▶ [WORK REQUEST]
Set down every entry exactly as it was written.

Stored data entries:

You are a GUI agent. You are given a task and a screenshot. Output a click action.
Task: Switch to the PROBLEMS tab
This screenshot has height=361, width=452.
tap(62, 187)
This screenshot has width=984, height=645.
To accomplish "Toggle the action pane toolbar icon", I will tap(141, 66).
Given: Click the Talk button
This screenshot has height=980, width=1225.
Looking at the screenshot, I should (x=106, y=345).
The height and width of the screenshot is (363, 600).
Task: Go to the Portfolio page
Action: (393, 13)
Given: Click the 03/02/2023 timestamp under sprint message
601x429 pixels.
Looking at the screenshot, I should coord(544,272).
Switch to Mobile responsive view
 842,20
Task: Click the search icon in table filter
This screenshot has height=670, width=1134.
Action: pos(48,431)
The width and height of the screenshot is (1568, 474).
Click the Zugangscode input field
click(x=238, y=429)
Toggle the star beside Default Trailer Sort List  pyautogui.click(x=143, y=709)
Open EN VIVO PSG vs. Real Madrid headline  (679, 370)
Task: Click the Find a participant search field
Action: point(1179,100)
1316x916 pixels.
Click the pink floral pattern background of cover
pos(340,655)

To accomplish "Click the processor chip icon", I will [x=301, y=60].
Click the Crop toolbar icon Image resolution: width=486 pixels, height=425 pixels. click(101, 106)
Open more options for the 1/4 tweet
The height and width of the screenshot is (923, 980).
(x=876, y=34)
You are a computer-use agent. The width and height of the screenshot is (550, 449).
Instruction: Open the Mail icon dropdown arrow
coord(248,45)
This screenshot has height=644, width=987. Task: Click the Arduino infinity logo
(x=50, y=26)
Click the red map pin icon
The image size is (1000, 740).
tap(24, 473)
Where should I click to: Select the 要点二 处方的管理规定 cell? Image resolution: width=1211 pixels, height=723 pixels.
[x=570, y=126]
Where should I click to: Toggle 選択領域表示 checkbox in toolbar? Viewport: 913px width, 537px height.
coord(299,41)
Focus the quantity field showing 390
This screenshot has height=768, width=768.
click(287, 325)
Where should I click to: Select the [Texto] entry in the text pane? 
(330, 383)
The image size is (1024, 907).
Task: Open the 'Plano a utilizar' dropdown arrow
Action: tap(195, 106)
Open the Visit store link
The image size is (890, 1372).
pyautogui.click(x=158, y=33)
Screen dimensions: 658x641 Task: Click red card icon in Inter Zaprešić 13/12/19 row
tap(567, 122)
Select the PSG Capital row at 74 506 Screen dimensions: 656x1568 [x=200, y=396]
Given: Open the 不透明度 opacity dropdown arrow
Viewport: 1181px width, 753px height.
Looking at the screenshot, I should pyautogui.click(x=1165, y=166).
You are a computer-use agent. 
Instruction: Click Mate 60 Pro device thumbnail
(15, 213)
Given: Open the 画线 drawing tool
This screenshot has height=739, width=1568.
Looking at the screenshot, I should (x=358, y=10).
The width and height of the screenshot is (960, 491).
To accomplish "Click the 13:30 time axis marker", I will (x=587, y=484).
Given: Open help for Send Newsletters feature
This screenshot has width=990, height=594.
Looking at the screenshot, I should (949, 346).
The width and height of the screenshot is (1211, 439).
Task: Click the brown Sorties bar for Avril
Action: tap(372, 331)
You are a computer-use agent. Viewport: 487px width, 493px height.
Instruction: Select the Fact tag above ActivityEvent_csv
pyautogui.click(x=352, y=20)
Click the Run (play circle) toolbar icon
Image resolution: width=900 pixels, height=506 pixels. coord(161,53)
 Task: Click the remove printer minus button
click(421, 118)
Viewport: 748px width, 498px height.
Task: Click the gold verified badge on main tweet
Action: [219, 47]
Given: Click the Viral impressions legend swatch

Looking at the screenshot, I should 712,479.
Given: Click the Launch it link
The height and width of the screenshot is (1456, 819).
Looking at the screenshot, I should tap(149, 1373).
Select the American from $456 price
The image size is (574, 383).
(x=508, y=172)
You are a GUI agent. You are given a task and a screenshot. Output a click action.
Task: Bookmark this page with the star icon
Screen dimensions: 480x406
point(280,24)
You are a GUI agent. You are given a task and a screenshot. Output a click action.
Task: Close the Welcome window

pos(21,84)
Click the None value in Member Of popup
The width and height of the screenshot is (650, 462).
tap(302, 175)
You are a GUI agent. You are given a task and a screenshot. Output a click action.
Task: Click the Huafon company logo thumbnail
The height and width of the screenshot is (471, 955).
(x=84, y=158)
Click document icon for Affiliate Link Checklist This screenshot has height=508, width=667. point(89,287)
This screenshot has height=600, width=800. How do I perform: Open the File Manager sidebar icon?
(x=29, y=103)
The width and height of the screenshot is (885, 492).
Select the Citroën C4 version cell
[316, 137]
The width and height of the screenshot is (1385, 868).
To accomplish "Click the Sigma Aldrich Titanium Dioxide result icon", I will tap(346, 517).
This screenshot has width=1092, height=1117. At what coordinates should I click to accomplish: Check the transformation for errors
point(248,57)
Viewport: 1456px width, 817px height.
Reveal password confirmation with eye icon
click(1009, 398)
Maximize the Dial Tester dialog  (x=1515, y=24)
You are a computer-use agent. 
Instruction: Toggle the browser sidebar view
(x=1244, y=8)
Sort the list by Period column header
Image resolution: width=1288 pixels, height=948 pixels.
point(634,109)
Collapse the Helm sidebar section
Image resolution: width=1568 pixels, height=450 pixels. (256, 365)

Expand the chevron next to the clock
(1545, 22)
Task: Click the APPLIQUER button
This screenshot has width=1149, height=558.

▶ [SOLVED EXERCISE]
You are a GUI agent. You are given a task and a screenshot. Output a click action.
Task: Switch to the PROBLEMS tab
This screenshot has height=361, width=452.
tap(62, 187)
This screenshot has width=984, height=645.
To accomplish "Toggle the action pane toolbar icon", I will tap(141, 66).
Given: Click the Talk button
This screenshot has height=980, width=1225.
Looking at the screenshot, I should (x=106, y=345).
The height and width of the screenshot is (363, 600).
Task: Go to the Portfolio page
Action: (393, 13)
Given: Click the 03/02/2023 timestamp under sprint message
601x429 pixels.
Looking at the screenshot, I should coord(544,272).
Switch to Mobile responsive view
 842,20
Task: Click the search icon in table filter
This screenshot has height=670, width=1134.
Action: pos(48,431)
The width and height of the screenshot is (1568, 474).
Click the Zugangscode input field
click(x=238, y=429)
Toggle the star beside Default Trailer Sort List  pyautogui.click(x=143, y=709)
Open EN VIVO PSG vs. Real Madrid headline  (679, 370)
Task: Click the Find a participant search field
Action: point(1179,100)
1316x916 pixels.
Click the pink floral pattern background of cover
pos(340,655)

To accomplish "Click the processor chip icon", I will [x=301, y=60].
Click the Crop toolbar icon Image resolution: width=486 pixels, height=425 pixels. click(101, 106)
Open more options for the 1/4 tweet
The height and width of the screenshot is (923, 980).
(x=876, y=34)
You are a computer-use agent. The width and height of the screenshot is (550, 449).
Instruction: Open the Mail icon dropdown arrow
coord(248,45)
This screenshot has height=644, width=987. Task: Click the Arduino infinity logo
(x=50, y=26)
Click the red map pin icon
The image size is (1000, 740).
tap(24, 473)
Where should I click to: Select the 要点二 处方的管理规定 cell? Image resolution: width=1211 pixels, height=723 pixels.
[x=570, y=126]
Where should I click to: Toggle 選択領域表示 checkbox in toolbar? Viewport: 913px width, 537px height.
coord(299,41)
Focus the quantity field showing 390
This screenshot has height=768, width=768.
click(287, 325)
Where should I click to: Select the [Texto] entry in the text pane? 
(330, 383)
The image size is (1024, 907).
Task: Open the 'Plano a utilizar' dropdown arrow
Action: tap(195, 106)
Open the Visit store link
The image size is (890, 1372).
pyautogui.click(x=158, y=33)
Screen dimensions: 658x641 Task: Click red card icon in Inter Zaprešić 13/12/19 row
tap(567, 122)
Select the PSG Capital row at 74 506 Screen dimensions: 656x1568 [x=200, y=396]
Given: Open the 不透明度 opacity dropdown arrow
Viewport: 1181px width, 753px height.
Looking at the screenshot, I should pyautogui.click(x=1165, y=166).
You are a computer-use agent. 
Instruction: Click Mate 60 Pro device thumbnail
(15, 213)
Given: Open the 画线 drawing tool
This screenshot has height=739, width=1568.
Looking at the screenshot, I should (x=358, y=10).
The width and height of the screenshot is (960, 491).
To accomplish "Click the 13:30 time axis marker", I will (x=587, y=484).
Given: Open help for Send Newsletters feature
This screenshot has width=990, height=594.
Looking at the screenshot, I should (949, 346).
The width and height of the screenshot is (1211, 439).
Task: Click the brown Sorties bar for Avril
Action: tap(372, 331)
You are a computer-use agent. Viewport: 487px width, 493px height.
Instruction: Select the Fact tag above ActivityEvent_csv
pyautogui.click(x=352, y=20)
Click the Run (play circle) toolbar icon
Image resolution: width=900 pixels, height=506 pixels. coord(161,53)
 Task: Click the remove printer minus button
click(421, 118)
Viewport: 748px width, 498px height.
Task: Click the gold verified badge on main tweet
Action: [219, 47]
Given: Click the Viral impressions legend swatch

Looking at the screenshot, I should 712,479.
Given: Click the Launch it link
The height and width of the screenshot is (1456, 819).
Looking at the screenshot, I should tap(149, 1373).
Select the American from $456 price
The image size is (574, 383).
(x=508, y=172)
You are a GUI agent. You are given a task and a screenshot. Output a click action.
Task: Bookmark this page with the star icon
Screen dimensions: 480x406
point(280,24)
You are a GUI agent. You are given a task and a screenshot. Output a click action.
Task: Close the Welcome window

pos(21,84)
Click the None value in Member Of popup
The width and height of the screenshot is (650, 462).
tap(302, 175)
You are a GUI agent. You are given a task and a screenshot. Output a click action.
Task: Click the Huafon company logo thumbnail
The height and width of the screenshot is (471, 955).
(x=84, y=158)
Click document icon for Affiliate Link Checklist This screenshot has height=508, width=667. point(89,287)
This screenshot has height=600, width=800. How do I perform: Open the File Manager sidebar icon?
(x=29, y=103)
The width and height of the screenshot is (885, 492).
Select the Citroën C4 version cell
[316, 137]
The width and height of the screenshot is (1385, 868).
To accomplish "Click the Sigma Aldrich Titanium Dioxide result icon", I will tap(346, 517).
This screenshot has width=1092, height=1117. At what coordinates should I click to accomplish: Check the transformation for errors
point(248,57)
Viewport: 1456px width, 817px height.
Reveal password confirmation with eye icon
click(1009, 398)
Maximize the Dial Tester dialog  (x=1515, y=24)
You are a computer-use agent. 
Instruction: Toggle the browser sidebar view
(x=1244, y=8)
Sort the list by Period column header
Image resolution: width=1288 pixels, height=948 pixels.
point(634,109)
Collapse the Helm sidebar section
Image resolution: width=1568 pixels, height=450 pixels. (256, 365)

Expand the chevron next to the clock
(1545, 22)
Task: Click the APPLIQUER button
This screenshot has width=1149, height=558.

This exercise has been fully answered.